[LintCode] Find Peak Element II

There is an integer matrix which has the following features:

1. The numbers in adjacent positions are different.
2. The matrix has n rows and m columns.
3. For all i < m, A[0][i] < A[1][i] && A[n - 2][i] > A[n - 1][i].
4. For all j < n, A[j][0] < A[j][1] && A[j][m - 2] > A[j][m - 1].

We define a position P is a peek if A[j][i] > A[j+1][i] && A[j][i] > A[j-1][i] && A[j][i] > A[j][i+1] && A[j][i] > A[j][i-1].

Find a peak element in this matrix.
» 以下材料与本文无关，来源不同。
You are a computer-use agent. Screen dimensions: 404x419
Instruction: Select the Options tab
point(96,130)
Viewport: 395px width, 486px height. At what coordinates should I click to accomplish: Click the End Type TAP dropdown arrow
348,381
Return the index of the peak.

Example

Given a matrix:

[
  [1 ,2 ,3 ,6 ,5],
  [16,41,23,22,6],
  [15,17,24,21,7],
  [14,18,19,20,10],
  [13,14,11,10,9]
]

return index of 41 (which is [1,1]) or index of 24 (which is [2,2])

Note

The matrix may contains multiple peeks, find any of them.

Challenge

Solve it in O(n+m) time.

If you come up with an algorithm that you thought it is O(n log m) or O(m log n), can you prove it is actually O(n+m) or propose a similar but O(n+m) algorithm?
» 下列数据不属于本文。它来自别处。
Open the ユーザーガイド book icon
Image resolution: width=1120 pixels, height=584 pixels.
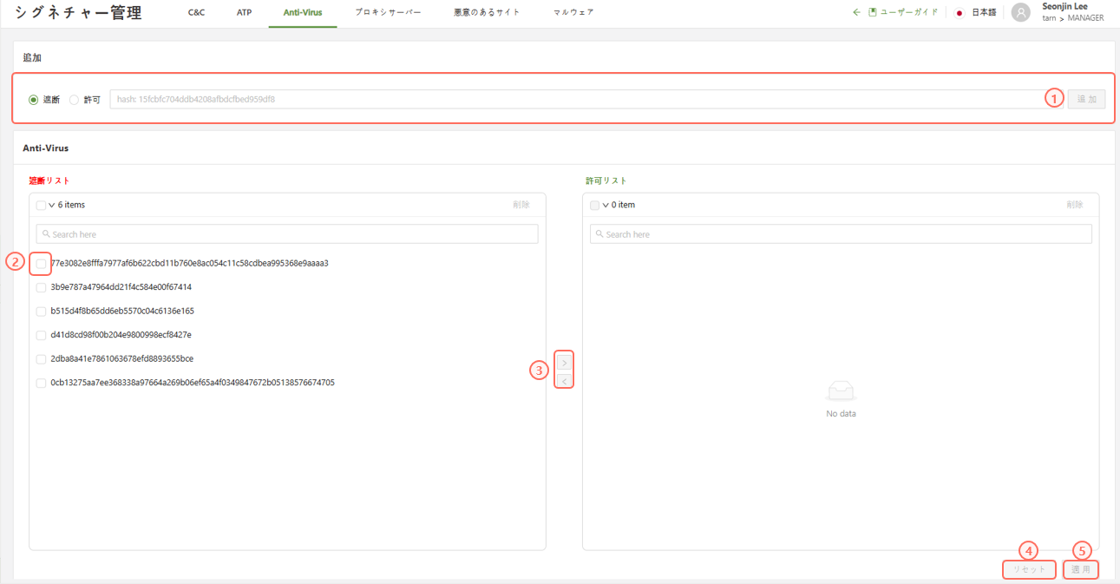(873, 13)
http://www.lintcode.com/en/problem/find-peak-element-ii/

二分查找！

class Solution {
public:
    /**
     * @param A: An integer matrix
     * @return: The index of the peak
     */
    vector<int> findPeakII(vector<vector<int> > A) {
        // write your code here
        vector<int> res;
        int left = 0, right = A.size() - 1;
        while (left <= right) {
            int mid = left + ((right - left) >> 1);
            int col = findPeak(A[mid]);
            if (A[mid][col] < A[mid+1][col]) {
                left = mid + 1;
            } else if (A[mid][col] < A[mid-1][col]) {
                right = mid - 1;
            } else {
                return {mid, col};
            }
        }
        return res;
    }
    int findPeak(vector<int> &v) {
        int res = 0;
        for (int i = 1; i < v.size(); ++i) {
            if (v[i] > v[res]) res = i;
        }
        return res;
    }
};

下面是错误的，但是居然AC了，数据好弱啊。

这题跟杨氏矩阵有点像，可以使用杨氏矩阵的思想，因为题目已经说时了第二行第二列倒数第二行倒数第二列肯定比第一行第一列倒数第一行倒数第一列的元素大，那么我们只需从第二行第二列开始寻找，因为要找peek element，所以要跟四周元素比较，如果发现有比它大的元素，那么就移动到比它大的元素的坐标。如果有右侧与下侧都比它大，那么就移到更大的那一个元素那儿，这样就可以保证下一个比当前元素大的元素只可能出现在右侧或下侧。因为我们只会向右或向下移动，所以最坏的情况就是移动到右下角，但时间复杂度还是O(N+M)。

class Solution {
public:
    /**
     * @param A: An integer matrix
     * @return: The index of the peak
     */
    bool isOK(vector<vector<int> > &A, int i, int j) {
        if (i < 1 || i >= A.size() - 1 || j < 1 || j >= A[0].size() - 1) 
            return false;
        return A[i][j] > A[i][j-1] && A[i][j] > A[i-1][j] 
                && A[i][j] > A[i][j+1] && A[i][j] > A[i+1][j];
    }
    
    vector<int> findPeakII(vector<vector<int> > A) {
        // write your code here
        vector<int> res;
        int i = 1, j = 1;
        while (i < A.size() - 1 && j < A[0].size() - 1) {
            if (isOK(A, i, j)) {
                res.push_back(i);
                res.push_back(j);
                return res;
            } else {
                if (A[i+1][j] > A[i][j+1]) ++i;
                else ++j;
            }
        }
        return res;
    }
};